-- Supplied data --
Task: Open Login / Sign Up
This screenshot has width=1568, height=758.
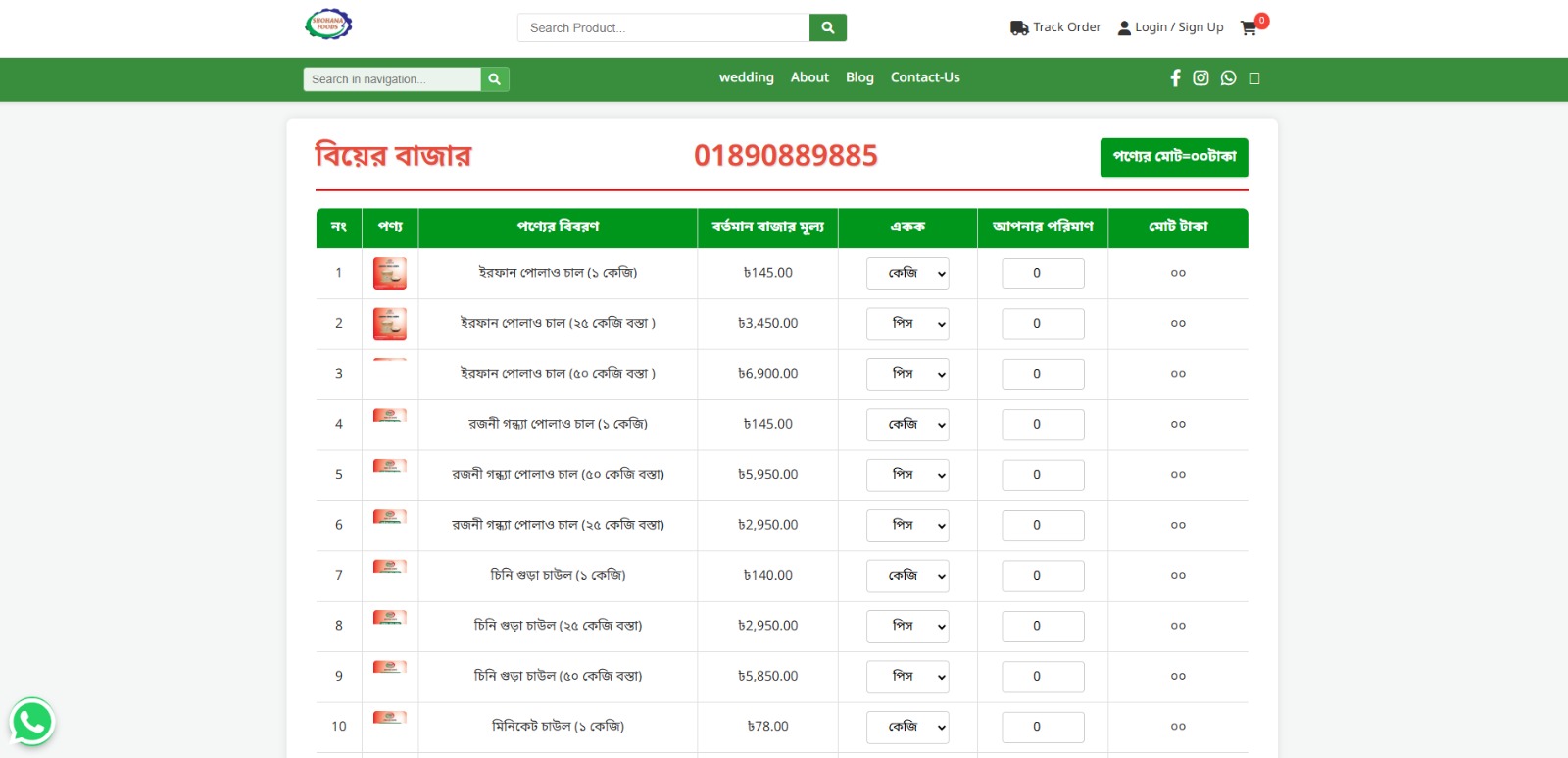Action: pyautogui.click(x=1170, y=27)
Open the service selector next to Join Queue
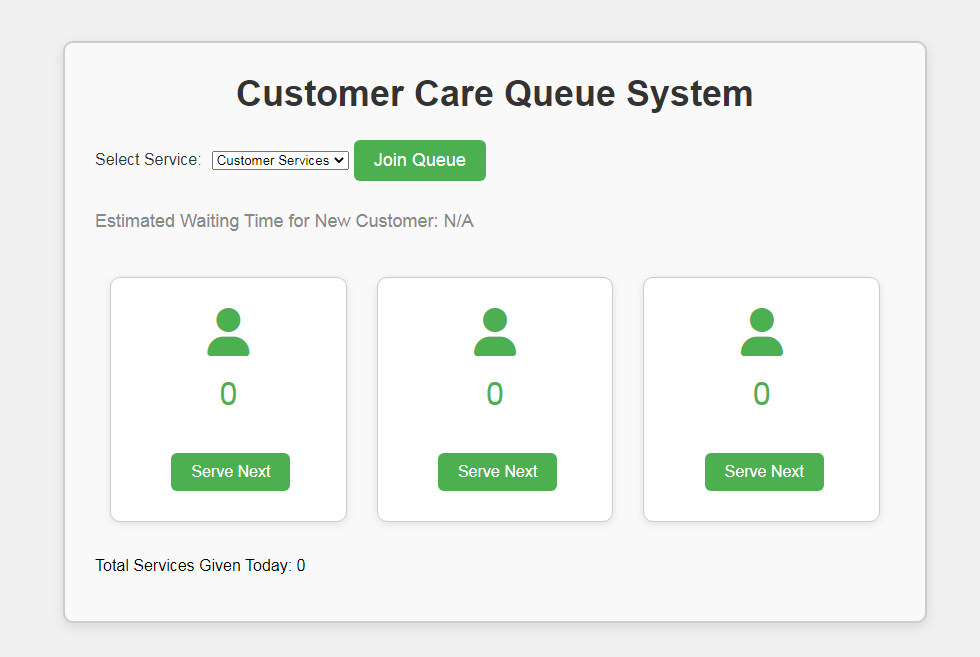This screenshot has height=657, width=980. [x=280, y=160]
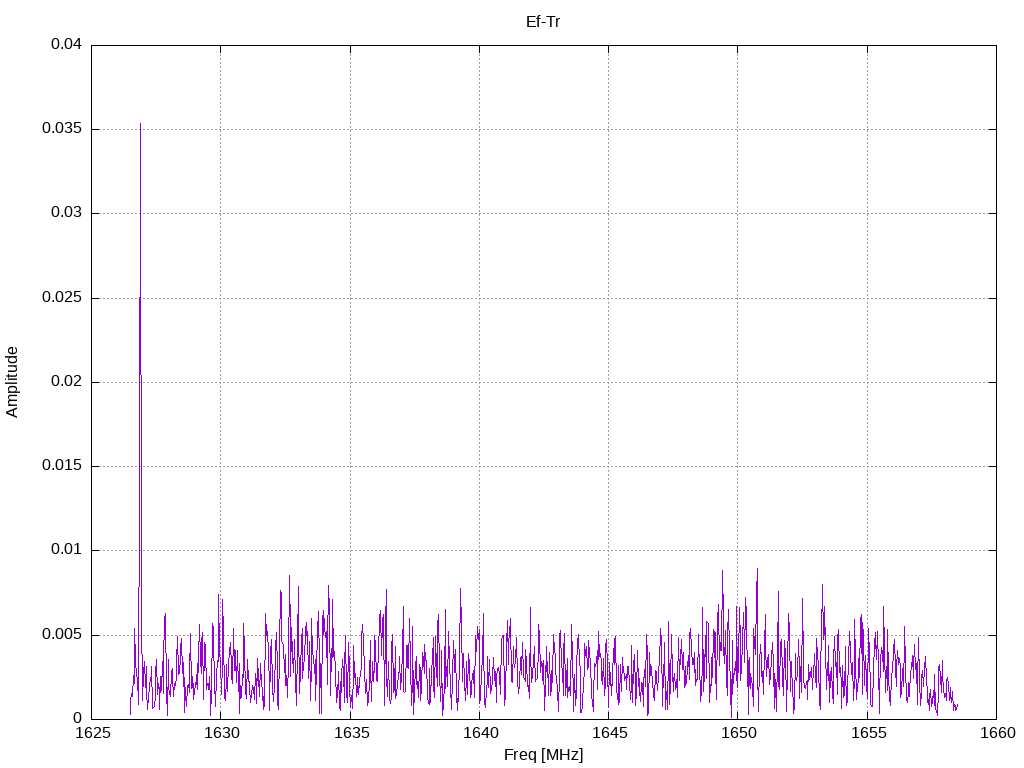Select the "Freq [MHz]" x-axis label

click(543, 754)
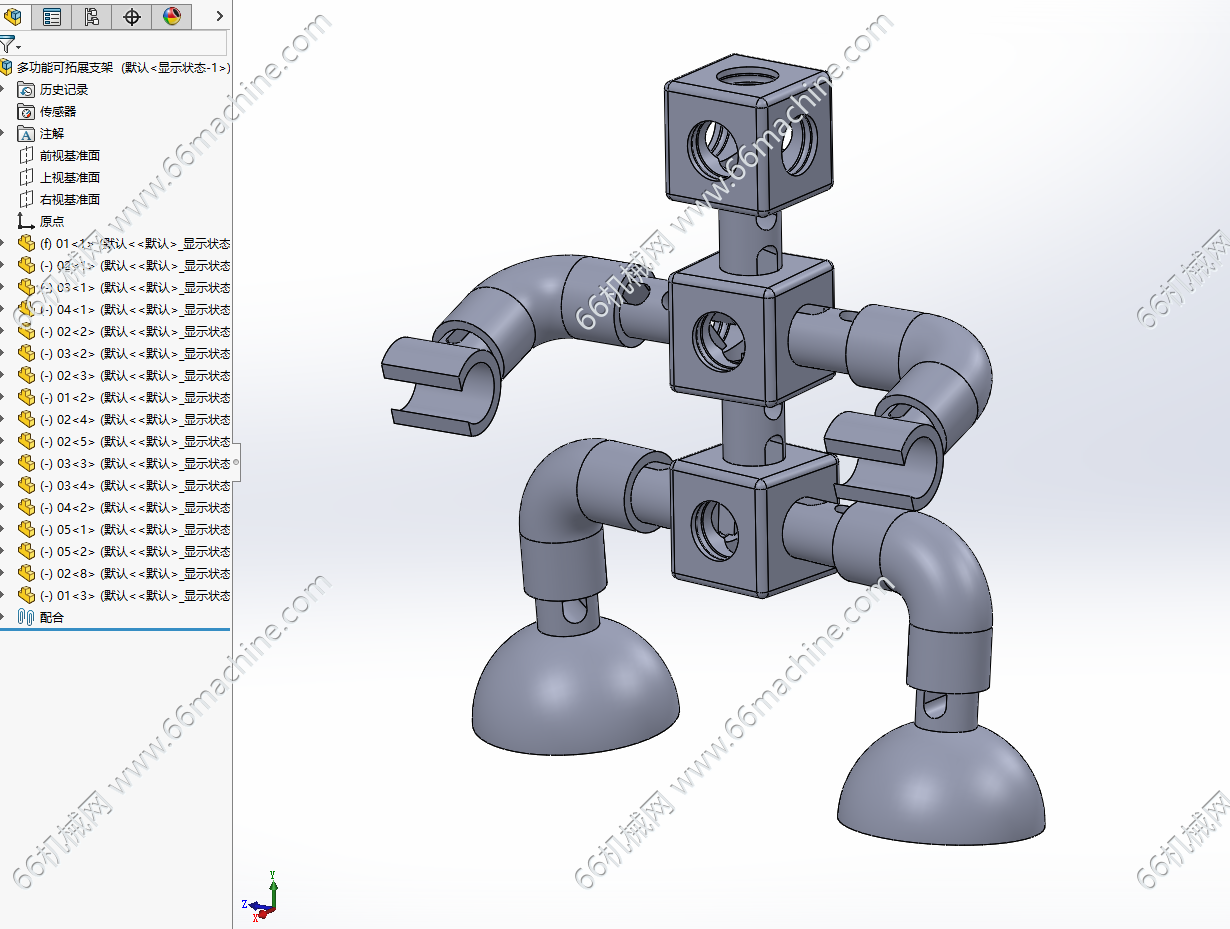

-- Action item --
Reproduce the material word for word, pictures excluded.

-- Answer box --
Task: Open Login / Sign Up
This screenshot has width=1568, height=758.
Action: pyautogui.click(x=1170, y=27)
Open the service selector next to Join Queue
This screenshot has height=657, width=980. [x=280, y=160]
Select the "Freq [MHz]" x-axis label

click(543, 754)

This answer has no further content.